* [INSTRUCTION]: Format the records below as a numbered list without blank lines, starting at the line that contains "At what coordinates should I click to accomplish: Choose" and ending at the end of the records. Leave the pictures out.

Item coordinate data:
** Start **

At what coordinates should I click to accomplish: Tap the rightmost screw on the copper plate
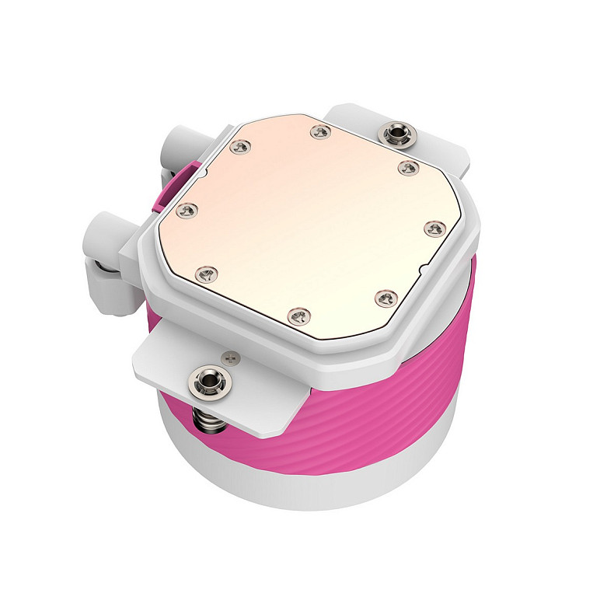435,228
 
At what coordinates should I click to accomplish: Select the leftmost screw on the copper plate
185,210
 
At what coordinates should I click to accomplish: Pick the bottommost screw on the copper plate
298,314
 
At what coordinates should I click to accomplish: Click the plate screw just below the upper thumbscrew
405,166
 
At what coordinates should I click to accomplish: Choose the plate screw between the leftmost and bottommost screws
205,273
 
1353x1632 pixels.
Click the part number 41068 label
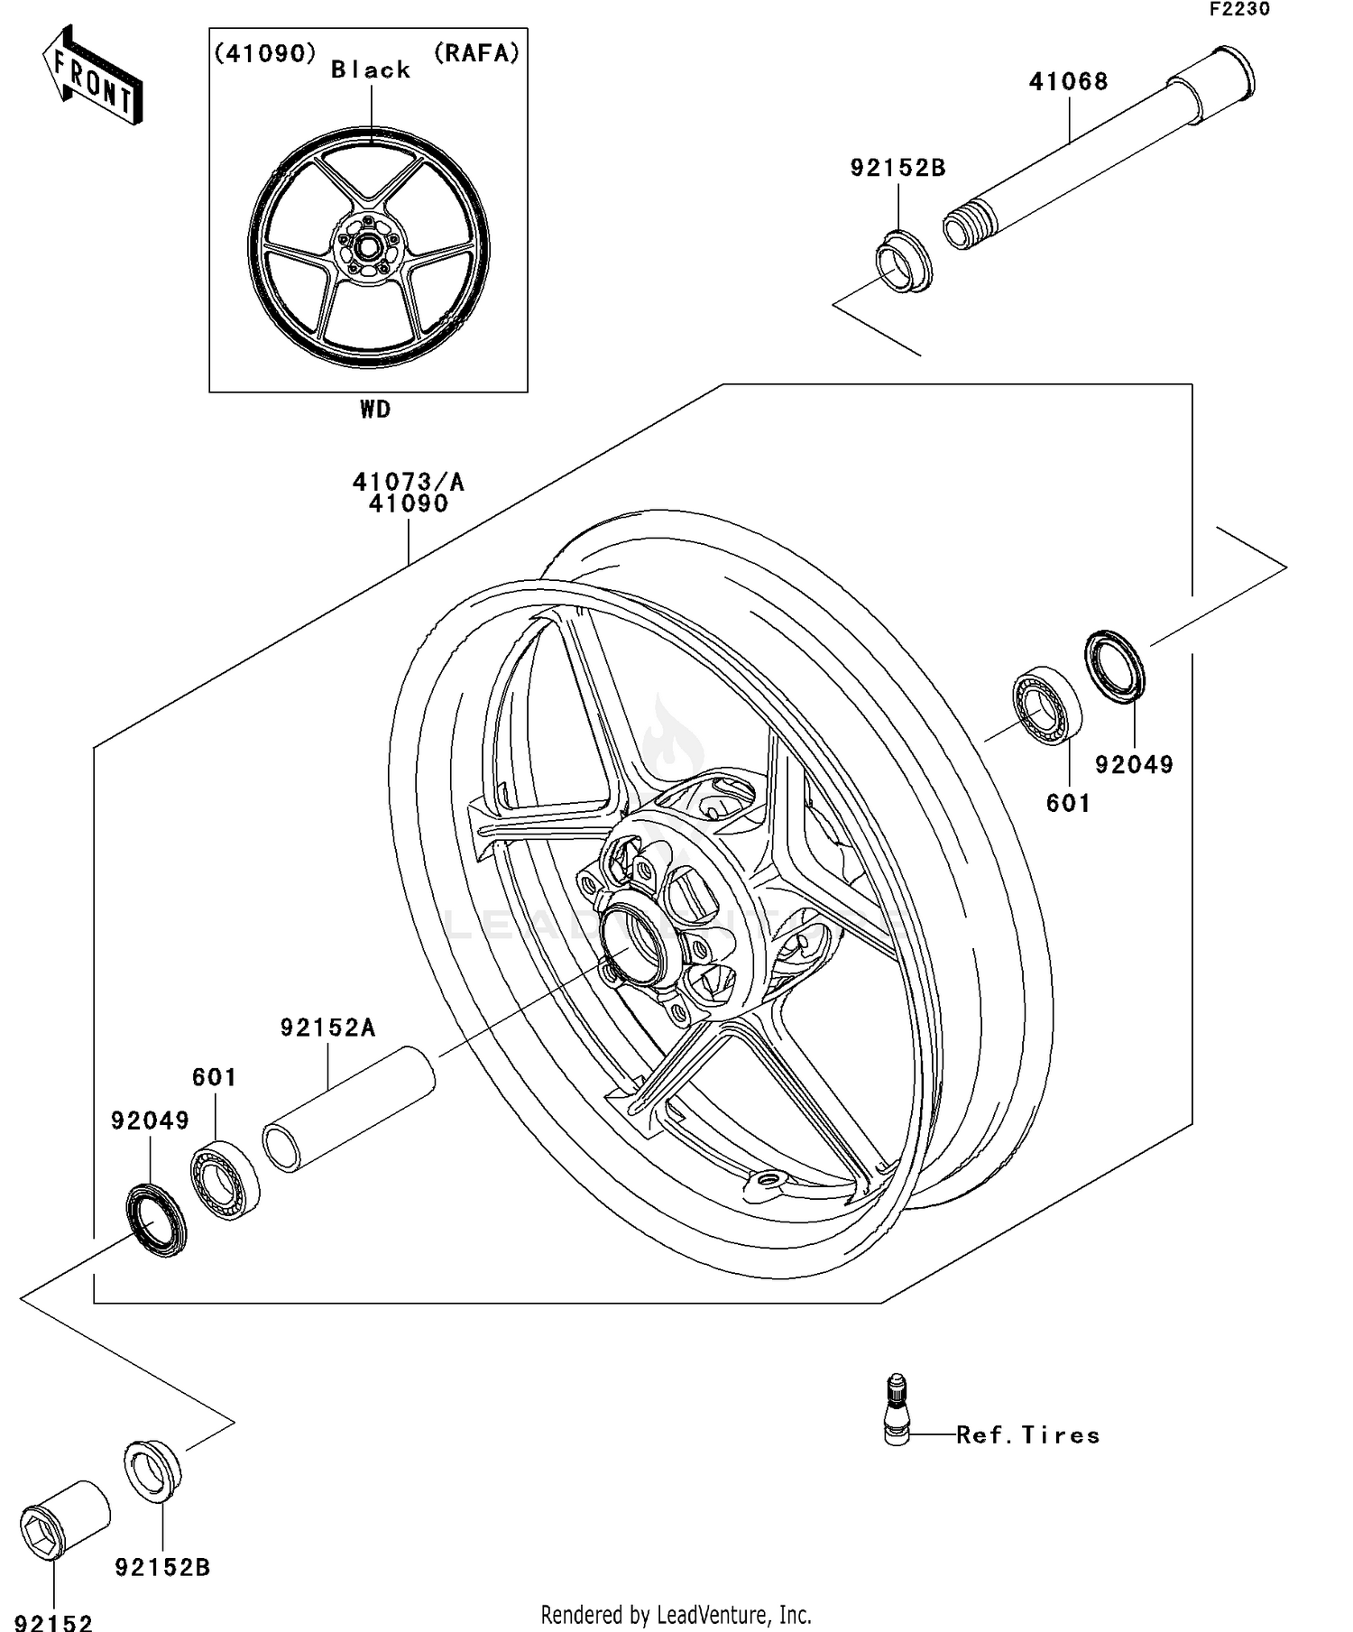click(1068, 82)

** End **

* [TASK RESPONSE]:
1. At what coordinates should I click to accomplish: Choose the plate screw between the leftmost and bottommost screws
2. 205,273
3. 1353x1632 pixels.
4. Click the part number 41068 label
5. click(1068, 82)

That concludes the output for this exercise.